● Passage shown
Academic Program in Geosciences
Geoscience majors take a variety of interdisciplinary courses—biology, earth science, physical chemistry, math, and physics.
Program Requirements
These serve students who want to pursue related fields of earth science, such as environmental studies, oceanography, or evolutionary biology. Our introductory classes—in marine science, natural disasters, and mineralogy, for example—are available to non-majors who may be interested in learning about earth systems through scientific study or current environmental issues.
You will have opportunities to participate in fundamental geoscience research alongside faculty members. Winter-term projects take students on excursions to nearby sites in Ohio as well as locales in California, Canada, the U.S. Virgin Islands, or Australia. The National Science Foundation supports many faculty research initiatives. In addition, at least two Oberlin students per year participate in original summer research projects sponsored by the Keck Geology Consortium .
The department’s extensive teaching collection of rocks, mineral samples, fossils, and maps, offers additional hands-on tools for analysis and in-depth study.
On campus, you will have access to the department’s global positioning system (GPS) base station and rover, handheld GPS units to locate sampling stations or map geological features of the Earth’s surface. We also use standard GIS software and own two wells for groundwater analysis.

● Recorded data
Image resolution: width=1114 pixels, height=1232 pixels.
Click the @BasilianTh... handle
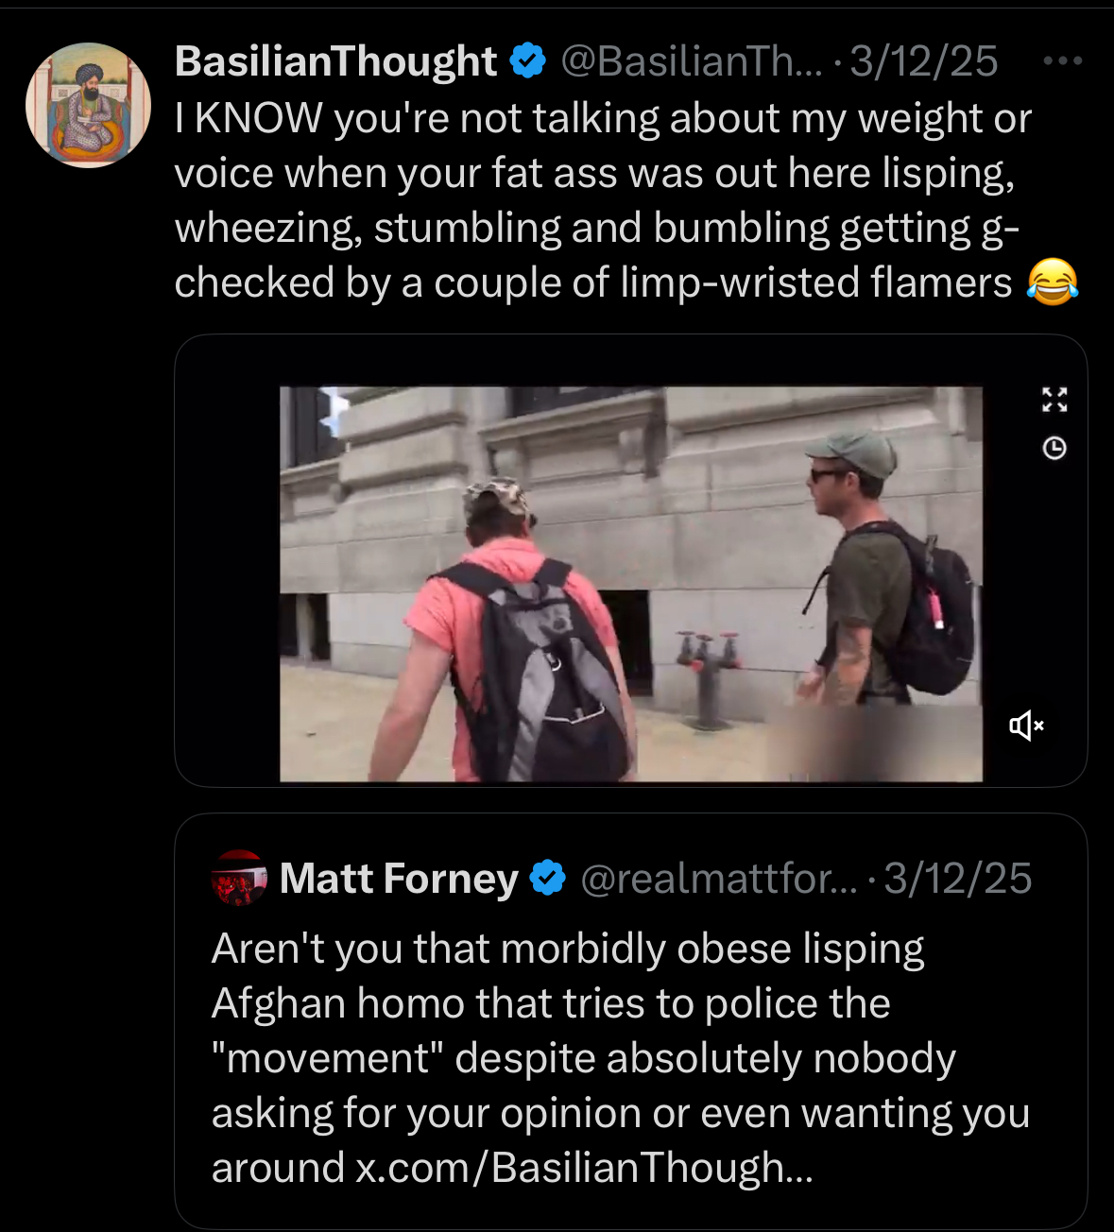tap(692, 61)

● Things to do
1. Summarize the geosciences passage in two sentences.
2. Quote the stretch of the geosciences passage from "Academic Program in" through "current environmental issues.".

● Answers by task
1. Geoscience majors take interdisciplinary courses in biology, earth science, physical chemistry, math, and physics, and the introductory classes are open to non-majors. Students can take part in faculty research, including winter-term field projects and summer projects sponsored by the Keck Geology Consortium, and can use the department's teaching collection, GPS equipment, GIS software, and groundwater wells.

2.
Academic Program in Geosciences
Geoscience majors take a variety of interdisciplinary courses—biology, earth science, physical chemistry, math, and physics.
Program Requirements
These serve students who want to pursue related fields of earth science, such as environmental studies, oceanography, or evolutionary biology. Our introductory classes—in marine science, natural disasters, and mineralogy, for example—are available to non-majors who may be interested in learning about earth systems through scientific study or current environmental issues.